Никому-не-видимый поймал горошину и сощурил глаза или, может, завесил тучей солнце. Горошина баюкала уснувшего Ивана и пела ему глупую детскую колыбельную: «Придет серенький волчок, Ваню схватит за бочок». И тихонько щипала его за бочок. Ваня во сне улыбался и ёжился от щекотки. Волк был во сне совсем не страшным, а похожим на собаку и кусался совсем не больно. Потом он превратился в дракона, дракониху. Она грустно смотрела на Ваню наполовину затянутым пленкой глазом. В это время сфера лопнула от мыслей спящего Ивана. Он снова был рядом с пещерой. Дракониха издыхала, она умоляюще смотрела на Ивана, тянулась лапой в сторону пещеры. «Яйцо!» - осенило Ивана. Он бросился внутрь пещеры и бережно взял яйцо вместе с гнездом из свежей травы. Он встал на колени рядом с матерью и прижал к себе ее яйцо, спрятал за пазуху.

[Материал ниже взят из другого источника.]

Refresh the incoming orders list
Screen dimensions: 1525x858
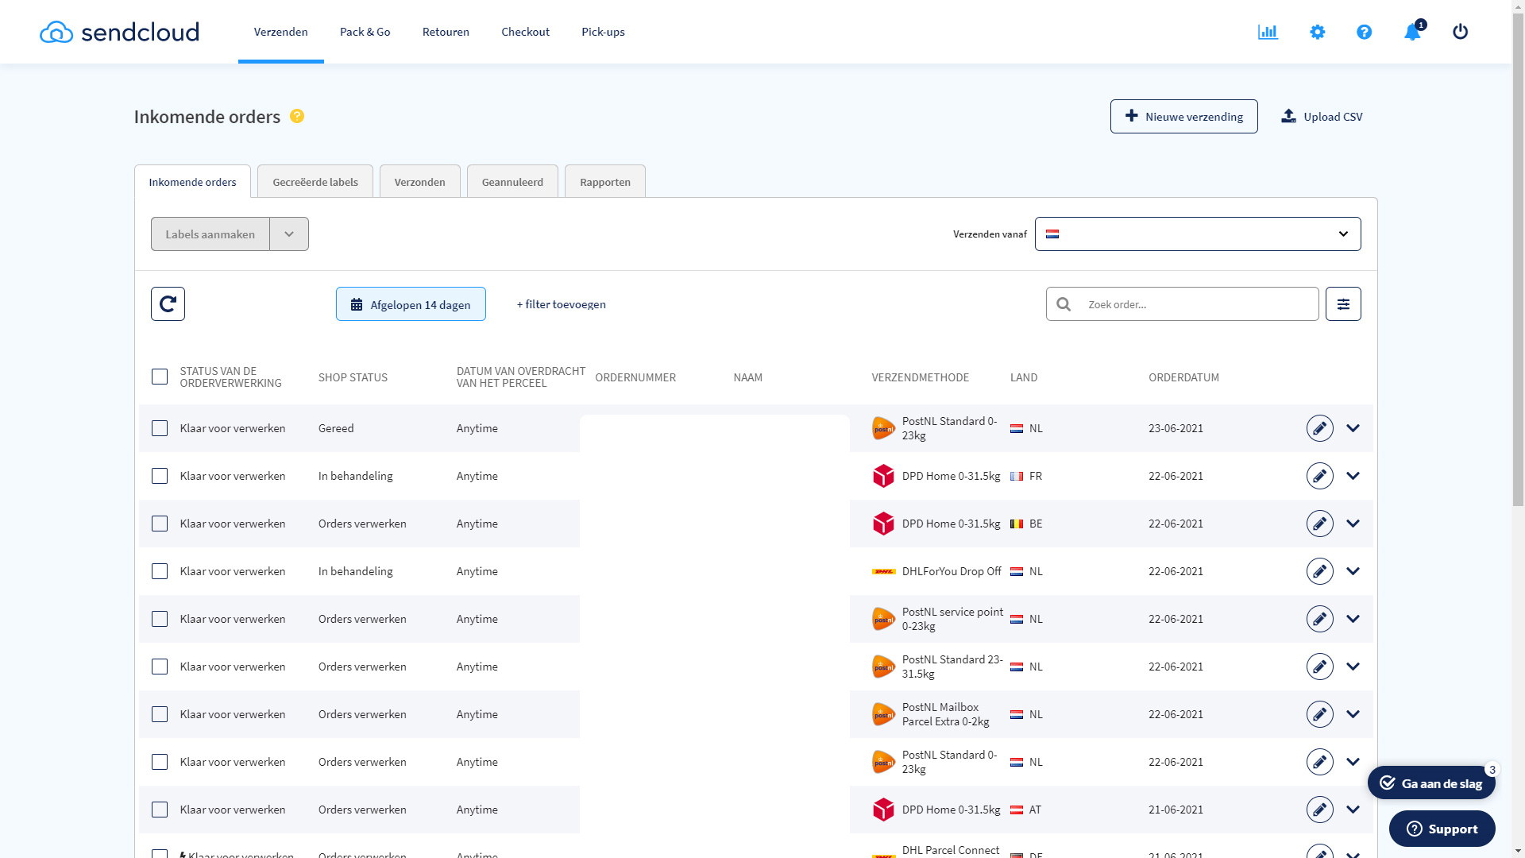click(x=168, y=304)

Слеза скатилась из стекленеющего глаза драконихи. «Дарья!» - пронеслась ужасная мысль в голове Ивана. Но Дарьи не было здесь – ни живой, ни мертвой. Иван поднялся с колен и отправился в Город, прижимая к себе драконье яйцо. Что с ним делать дальше, он не знал, но знал, что пойдет с ним к Дарье, и только к ней.

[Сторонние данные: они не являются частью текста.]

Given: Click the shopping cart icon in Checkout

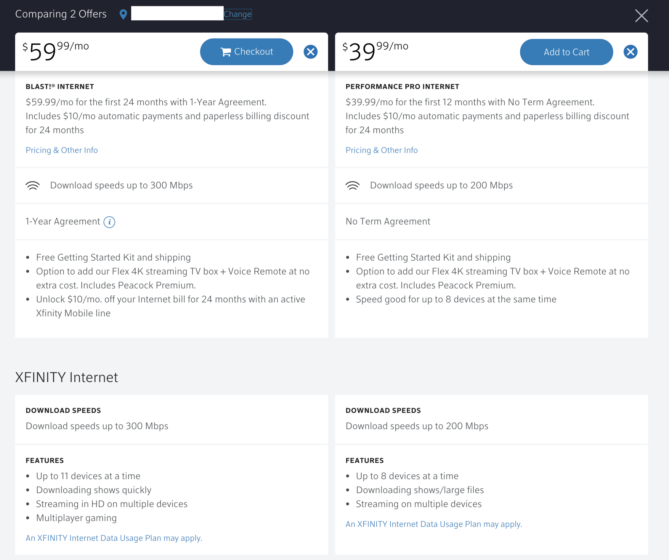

Дарья отворила калитку и увидела перед собой бледного, не похожего на себя Ивана с огромными печальными глазами. Она глянула в эти глаза и вдруг улыбнулась, и от этой улыбки, видно, в его глазах появился свет, как далекий огонек костра в чаще леса. И Дарье больше всего на свете захотелось погреться возле этого далекого, но становящегося все более близким огня.
Иван достал из-за пазухи большое зеленовато-серое яйцо в траве и протянул его Дарье. И Дарья отчего-то радостно так засмеялась и прижала яйцо к себе.
О том, как она стала женой Ивана, и как они вдвоем растили маленькую Драю, ту самую, из яйца, а потом еще и своих ребятишек, отдельная история. Чем занимался в это время Никому-не-видимый, никому неизвестно, может быть, в усы усмехался, если они у него есть, конечно.